In Linux the most basic way of protecting you machine is with iptables. Iptables is a firewall that comes preinstalled and configured on MOST Linux distros. I say most because Arch does not preinstall it since that would conflict with their bare-bones design.
iptables -P INPUT ACCEPT
iptables -A INPUT -i lo -j ACCEPT
iptables -A INPUT -m state –state ESTABLISHED,RELATED -j ACCEPT
iptables -A INPUT -p tcp –dport 22 -j ACCEPT
iptables -P INPUT DROP
iptables -P FORWARD DROP
iptables -P OUTPUT ACCEPT
iptables -L -v
service iptables save
NOTE: service iptables save will only work for CentOS and Fedora.

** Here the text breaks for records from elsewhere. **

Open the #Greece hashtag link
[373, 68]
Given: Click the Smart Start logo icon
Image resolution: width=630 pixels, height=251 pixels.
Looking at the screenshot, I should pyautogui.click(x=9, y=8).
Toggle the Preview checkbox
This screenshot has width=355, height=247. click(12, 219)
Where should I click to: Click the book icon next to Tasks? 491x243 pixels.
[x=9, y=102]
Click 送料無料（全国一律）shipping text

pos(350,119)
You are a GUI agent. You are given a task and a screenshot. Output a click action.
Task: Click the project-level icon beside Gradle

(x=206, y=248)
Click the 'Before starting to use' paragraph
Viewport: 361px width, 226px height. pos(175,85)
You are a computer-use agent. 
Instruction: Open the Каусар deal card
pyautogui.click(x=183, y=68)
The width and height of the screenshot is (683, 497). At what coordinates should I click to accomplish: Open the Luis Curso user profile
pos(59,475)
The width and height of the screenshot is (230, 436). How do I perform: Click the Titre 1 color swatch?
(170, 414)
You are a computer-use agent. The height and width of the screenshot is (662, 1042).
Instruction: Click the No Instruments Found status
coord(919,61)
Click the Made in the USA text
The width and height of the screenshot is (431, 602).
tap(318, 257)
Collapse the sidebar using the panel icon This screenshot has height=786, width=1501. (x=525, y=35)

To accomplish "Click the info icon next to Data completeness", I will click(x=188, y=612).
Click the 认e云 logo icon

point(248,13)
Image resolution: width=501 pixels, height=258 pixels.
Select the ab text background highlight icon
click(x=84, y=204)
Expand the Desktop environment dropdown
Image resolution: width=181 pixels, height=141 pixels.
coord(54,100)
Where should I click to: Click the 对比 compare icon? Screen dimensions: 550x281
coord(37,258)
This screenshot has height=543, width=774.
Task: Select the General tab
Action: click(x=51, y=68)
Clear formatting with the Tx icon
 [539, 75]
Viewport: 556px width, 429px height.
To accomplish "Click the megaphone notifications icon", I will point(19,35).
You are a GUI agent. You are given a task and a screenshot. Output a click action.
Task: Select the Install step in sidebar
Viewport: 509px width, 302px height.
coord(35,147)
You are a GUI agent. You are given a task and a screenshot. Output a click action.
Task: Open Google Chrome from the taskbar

Here is what the code is doing… First it is flushing the current iptables erasing everything in it. The next thing we are saying is to allow all input, this is only temporary but allows you to keep your connection if you are setting the iptables remotely. The following iptable rule is to allow anything going to the localhost eth adapter to not be blocked. The next thing we are going to do is to allow through any connections which have already be established or are related. Without this we would not be able to get anything back from the network. After that I have opened up port 22 (SSH), you can open more ports by retyping the command and change the protocol and port number. The next step is to drop anything else which is coming in. We are then dropping any requests to forward traffic and allowing everything out. The following line is just displaying the iptables so you can review them, and the final line saves the tables if you are using Fedora or CentOS. You can copy and paste the code and it will run the commands for you leaving you sitting on the last line to review the settings before saving.